- Directed by: Gösta Folke
- Written by: Karl Fredrik Björn Rune Lindström
- Based on: Real of Man by Sven Edvin Salje
- Starring: Ulf Palme Anita Björk Erik Hell
- Cinematography: Göran Strindberg
- Edited by: Lennart Wallén
- Music by: Erland von Koch
- Production company: Nordisk Tonefilm
- Distributed by: Nordisk Tonefilm
- Release date: 19 September 1949;
- Running time: 98 minutes
- Country: Sweden
- Language: Swedish

= Realm of Man =

1949 film

Realm of Man (Swedish: Människors rike) is a 1949 Swedish drama film directed by Gösta Folke and starring Ulf Palme, Anita Björk and Erik Hell. It is based on a novel of the same name by Sven Edvin Salje. The film's sets were designed by the art director Bibi Lindström. Location shooting took place around Jämshög.

==Cast==
- Ulf Palme as Kjell Arvid Loväng
- Anita Björk as Birgit Maria Larsson
- Erik Hell as Aron Loväng
- Ragnvi Lindbladh as Sonja Eriksson
- Märta Arbin as Inga Loväng
- Oscar Ljung as Andreasson
- Agneta Prytz as Edla
- Jan-Erik Lindqvist as Janne
- Artur Cederborgh as Måns-Erik Eriksson
- Ivar Kåge as Osbor, doctor
- Torsten Winge as Beck-Lasse
- Erik Strandell as Georg Larsson
- Artur Rolén as Stall-Jonte
- Sven Magnusson as Aron's fellow worker
- Nils Hultgren as Miller
- Harry Ahlin as Auctioneer
- Karl Olof Hallin as Vicar
- Bertil Berglund as Torvidsson
- Adèle Lundvall as Margit
- Hugo Tranberg as Birgit's father
- Millan Bolander as Birgit's mother
- Gösta Ericsson as Engineer
- Hanny Schedin as Sonja's mother
- John W. Björling as Wedding guest
- Ernst Brunman as Man at auction
- Bengt Brunskog as Card player
- Gösta Folke as Driver
- Arne Källerud as Drunk man at the auction
- Uno Larsson as Wedding guest
- Walter Sarmell as Card player
- John Zacharias as Veterinary

== Reception ==
"...the film adheres fairly well to the style of a decent folk story. It may not sound very funny, but it is honest and upright -- as the saying goes. There is a serious dramatic conflict in the brotherly dispute that Sven Edvin Salje colorfully depicts, a conflict with deep roots in literature. He has modernized it, even if the actualization does not extend further than the time before the Sköld Land Acquisition Act.", wrote a review in the Dagens Nyheter.

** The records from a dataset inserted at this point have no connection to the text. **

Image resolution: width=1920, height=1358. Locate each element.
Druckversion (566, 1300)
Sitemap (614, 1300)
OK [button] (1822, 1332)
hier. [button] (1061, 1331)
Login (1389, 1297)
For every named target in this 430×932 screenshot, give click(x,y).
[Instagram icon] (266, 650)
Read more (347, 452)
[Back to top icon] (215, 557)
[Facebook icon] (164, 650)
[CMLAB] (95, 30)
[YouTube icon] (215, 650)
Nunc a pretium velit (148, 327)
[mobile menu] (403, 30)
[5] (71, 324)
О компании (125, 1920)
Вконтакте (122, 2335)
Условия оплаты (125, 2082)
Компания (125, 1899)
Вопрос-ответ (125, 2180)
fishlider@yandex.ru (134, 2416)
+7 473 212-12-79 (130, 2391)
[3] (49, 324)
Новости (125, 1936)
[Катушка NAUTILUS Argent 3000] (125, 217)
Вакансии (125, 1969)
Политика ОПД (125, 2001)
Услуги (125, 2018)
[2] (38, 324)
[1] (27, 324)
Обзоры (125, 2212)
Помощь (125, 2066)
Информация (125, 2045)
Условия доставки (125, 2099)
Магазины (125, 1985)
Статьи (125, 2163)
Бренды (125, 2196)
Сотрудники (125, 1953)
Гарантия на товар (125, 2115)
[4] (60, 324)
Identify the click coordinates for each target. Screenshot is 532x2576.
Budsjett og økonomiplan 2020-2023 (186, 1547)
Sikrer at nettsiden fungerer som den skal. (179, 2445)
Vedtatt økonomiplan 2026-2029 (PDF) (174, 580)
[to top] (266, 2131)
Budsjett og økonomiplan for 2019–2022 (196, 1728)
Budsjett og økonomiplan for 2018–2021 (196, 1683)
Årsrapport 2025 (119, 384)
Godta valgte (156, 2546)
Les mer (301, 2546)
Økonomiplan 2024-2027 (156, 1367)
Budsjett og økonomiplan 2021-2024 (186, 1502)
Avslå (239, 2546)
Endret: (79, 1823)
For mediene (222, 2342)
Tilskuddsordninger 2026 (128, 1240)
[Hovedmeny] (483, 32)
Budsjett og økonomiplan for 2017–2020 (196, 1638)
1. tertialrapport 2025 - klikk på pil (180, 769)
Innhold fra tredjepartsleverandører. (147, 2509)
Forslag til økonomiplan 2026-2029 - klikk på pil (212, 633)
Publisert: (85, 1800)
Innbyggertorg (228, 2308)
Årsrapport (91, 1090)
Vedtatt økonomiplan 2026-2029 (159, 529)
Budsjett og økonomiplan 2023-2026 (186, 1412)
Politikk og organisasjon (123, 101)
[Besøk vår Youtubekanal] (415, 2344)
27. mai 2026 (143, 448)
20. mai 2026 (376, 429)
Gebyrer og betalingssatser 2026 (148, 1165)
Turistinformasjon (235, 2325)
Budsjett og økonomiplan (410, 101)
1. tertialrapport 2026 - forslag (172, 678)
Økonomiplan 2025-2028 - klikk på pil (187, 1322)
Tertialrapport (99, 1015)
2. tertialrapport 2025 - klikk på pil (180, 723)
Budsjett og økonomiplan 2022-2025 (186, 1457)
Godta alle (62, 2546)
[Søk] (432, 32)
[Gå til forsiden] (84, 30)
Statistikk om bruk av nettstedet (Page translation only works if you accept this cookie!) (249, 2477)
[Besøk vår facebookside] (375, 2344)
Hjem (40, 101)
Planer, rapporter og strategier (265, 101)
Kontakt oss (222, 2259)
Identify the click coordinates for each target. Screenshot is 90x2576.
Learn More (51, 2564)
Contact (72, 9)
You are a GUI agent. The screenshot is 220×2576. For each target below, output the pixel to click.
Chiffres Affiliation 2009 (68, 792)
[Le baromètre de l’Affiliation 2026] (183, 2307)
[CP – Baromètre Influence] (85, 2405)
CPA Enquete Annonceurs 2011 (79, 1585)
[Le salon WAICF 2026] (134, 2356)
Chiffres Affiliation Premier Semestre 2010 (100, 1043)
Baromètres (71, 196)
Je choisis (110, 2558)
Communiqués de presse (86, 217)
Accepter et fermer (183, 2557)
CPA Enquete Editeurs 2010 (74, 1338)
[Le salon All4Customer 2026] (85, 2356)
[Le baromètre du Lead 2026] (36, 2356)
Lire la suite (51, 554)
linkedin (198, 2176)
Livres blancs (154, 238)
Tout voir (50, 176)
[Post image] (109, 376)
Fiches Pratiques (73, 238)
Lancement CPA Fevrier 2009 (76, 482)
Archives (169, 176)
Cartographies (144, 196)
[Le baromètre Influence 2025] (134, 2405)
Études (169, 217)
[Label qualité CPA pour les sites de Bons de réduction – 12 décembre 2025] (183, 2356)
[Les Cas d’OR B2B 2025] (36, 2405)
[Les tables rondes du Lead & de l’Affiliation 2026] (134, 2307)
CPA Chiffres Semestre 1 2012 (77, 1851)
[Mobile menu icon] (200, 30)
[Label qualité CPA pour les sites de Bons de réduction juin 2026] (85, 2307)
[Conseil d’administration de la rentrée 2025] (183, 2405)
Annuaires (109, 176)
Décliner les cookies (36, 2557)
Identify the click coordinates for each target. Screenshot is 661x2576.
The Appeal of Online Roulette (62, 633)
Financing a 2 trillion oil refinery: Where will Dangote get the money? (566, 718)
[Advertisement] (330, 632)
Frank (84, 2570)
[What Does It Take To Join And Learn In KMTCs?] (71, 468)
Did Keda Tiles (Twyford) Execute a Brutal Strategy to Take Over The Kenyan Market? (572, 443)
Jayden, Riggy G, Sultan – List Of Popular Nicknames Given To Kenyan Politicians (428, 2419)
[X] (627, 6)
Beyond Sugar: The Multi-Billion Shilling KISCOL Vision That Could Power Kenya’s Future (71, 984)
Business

A review in Aftonbladet stated:"Folke is uneven and his film is uneven. Between the top sections there are longings here that are unforgivable. Sometimes you sit impatiently and mumble to yourself: Well, isn't the line coming soon?"

"A year ago, the first adaptation of a book by Salje was released in a film version, På dessa sküldror, as a sympathetic departure from the mediocrity that has long been tolerated in the depiction of the common people on film, free from both snuff-gub comedy and outdated folk song romanticism. (-) This new film has the same convincing everyday tone, the same credible plot, the same authenticity in the setting -- but it does not flow by far as easily, as smoothly and rhythmically as its predecessor. There are longings here, irrelevant details that are not incorporated into the plot and too unmediated transitions. For those who have not seen the first part -- and avoid making unfavorable comparisons -- the development of the plot probably offers some ambiguities", found the Svenska Dagbladet.

== Bibliography ==
- Qvist, Per Olov & von Bagh, Peter. Guide to the Cinema of Sweden and Finland. Greenwood Publishing Group, 2000.